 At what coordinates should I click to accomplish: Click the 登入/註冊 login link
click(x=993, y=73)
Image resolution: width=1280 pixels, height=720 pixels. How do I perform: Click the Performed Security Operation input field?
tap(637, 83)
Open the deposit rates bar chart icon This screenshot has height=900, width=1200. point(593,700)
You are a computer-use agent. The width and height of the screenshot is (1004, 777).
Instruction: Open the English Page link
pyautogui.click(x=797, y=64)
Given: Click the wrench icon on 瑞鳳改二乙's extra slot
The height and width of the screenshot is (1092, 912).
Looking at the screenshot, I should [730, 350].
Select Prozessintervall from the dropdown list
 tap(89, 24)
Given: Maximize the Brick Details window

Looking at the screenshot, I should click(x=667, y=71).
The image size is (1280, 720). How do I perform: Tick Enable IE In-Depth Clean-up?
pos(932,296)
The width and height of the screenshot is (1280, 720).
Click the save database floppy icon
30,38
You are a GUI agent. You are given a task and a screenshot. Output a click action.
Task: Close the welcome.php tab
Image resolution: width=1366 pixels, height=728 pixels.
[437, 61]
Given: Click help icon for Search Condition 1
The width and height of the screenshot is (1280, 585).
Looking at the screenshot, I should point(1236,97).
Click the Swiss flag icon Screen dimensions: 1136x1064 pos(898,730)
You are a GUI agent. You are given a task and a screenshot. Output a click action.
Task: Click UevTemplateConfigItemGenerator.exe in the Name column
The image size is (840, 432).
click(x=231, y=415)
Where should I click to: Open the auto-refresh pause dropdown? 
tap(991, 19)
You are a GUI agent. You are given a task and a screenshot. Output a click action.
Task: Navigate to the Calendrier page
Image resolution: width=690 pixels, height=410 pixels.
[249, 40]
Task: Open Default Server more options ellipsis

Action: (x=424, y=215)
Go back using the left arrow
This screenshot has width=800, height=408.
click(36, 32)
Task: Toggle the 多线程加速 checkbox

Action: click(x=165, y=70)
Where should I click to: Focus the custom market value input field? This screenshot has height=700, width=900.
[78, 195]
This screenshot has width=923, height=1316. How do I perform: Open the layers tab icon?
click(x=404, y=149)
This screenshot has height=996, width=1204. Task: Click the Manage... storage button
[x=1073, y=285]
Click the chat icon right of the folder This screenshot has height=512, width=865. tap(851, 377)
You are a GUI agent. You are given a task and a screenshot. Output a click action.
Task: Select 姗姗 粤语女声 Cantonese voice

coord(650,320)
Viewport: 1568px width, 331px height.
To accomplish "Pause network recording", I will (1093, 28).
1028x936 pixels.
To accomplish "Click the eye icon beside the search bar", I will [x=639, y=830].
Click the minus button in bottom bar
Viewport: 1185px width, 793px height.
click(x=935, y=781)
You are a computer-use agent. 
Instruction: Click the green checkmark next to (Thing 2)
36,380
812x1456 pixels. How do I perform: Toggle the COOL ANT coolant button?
════════════════
* _WHAT YOU NEED TO DO_: Find how many lines of the listing include the word "will", and state that number by itself.

* _EXERCISE SOLUTION_: 2